Sudden loss of someone causes grief which is different from anticipatory grief. It is an unexpected loss, therefore the complete comprehension of the loss might take some time to set in. The loss might exceed our ability to cope with it. The initial reaction to the loss might be shock, feeling overwhelmed, unable to function.
What does grief feel like?
Our experience of grief is influenced by a lot of factors. To name a few, our past experience, present circumstances, our spiritual beliefs, cultural heritage, our support system. All individuals are different as is their reactions to loss and the duration of their grieving process. There is no right or wrong way of grieving. Following are a few feelings and reactions people might experience while going through the grieving process:
- Feeling numb, having a sense of shock or denial
- Being angry, irritated, frustrated
- Feeling a sense of shame and guilt, blame, relief, confusion
- Experiencing anxiety, nervousness, exhaustion and stress
- Feeling sad, crying easily
- Difficulty concentrating
- Experiencing change in eating and sleep pattern
Not feeling like oneself, isolating and withdrawing, loosing joy in things that used to be fun (symptoms of depression)
How will you know if you are done grieving?
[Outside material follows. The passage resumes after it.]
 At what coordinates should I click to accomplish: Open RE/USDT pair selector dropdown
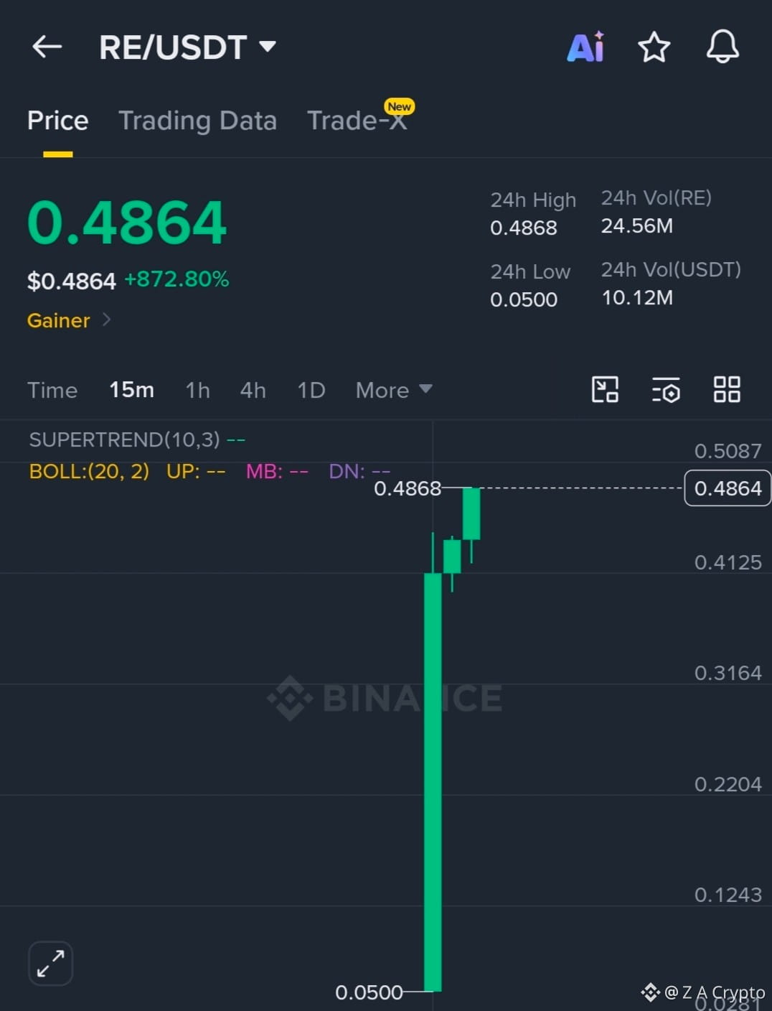pyautogui.click(x=188, y=47)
As the intensity of the grieving process reduces we might get consumed by the fear and guilt of forgetting the person. Grieving is an ongoing process. It changes in intensity and how we integrate it in our life story. Grieving doesn’t only mean being angry, looking for blame or bargaining with ourselves or our higher power. I also means accepting, it is when we start drawing comfort from memories and not pain. We sense gratefulness for the amount of time we got to spend with the loved one.
We will always remember the people we lose throughout our life. They were near and dear to us. They have left some kind of an impact on our lives. They deserve to be grieved and mourned. Acceptance does not mean you are done with the loss and move on with life like it never happened. It just means that the grief does not dominate our emotions and is not the guiding force is decision making. As the intensity of grief reduces and it finds its place with all the other important experiences in our life, we notice that we are allowing ourselves to find joy in things we liked before the loss.
Treatment for grief
Grieving is a very difficult process. It comes with a tsunami of emotions. In the beginning it is almost impossible to comprehend our feelings. Grief keeps moving between the five stages: denial, anger, depression, bargaining and acceptance. At the same time not everyone goes through every single stage of grief.
Grief is unpredictable, the intensity may vary from day to day, there is no time table to grief and there is not a typical response to grief. Grief is like a roller coaster, it has highs and lows. In the beginning the lows might be longer and deeper. As time passes and we process our emotions and provide them an outlet the intensity of the emotions reduce and the lows become shorter and less intense.
In order to cope with grief we require to take care of ourselves and provide us with support. I am here to be that support for you. To provide you with a safe and secure environment to express and process the most daunting emotions. To be the supportive mirror that helps you face your feelings in a caring manner. To help you allow yourself to feel the way you naturally want to. Sometimes we are unable to process our grief on our own.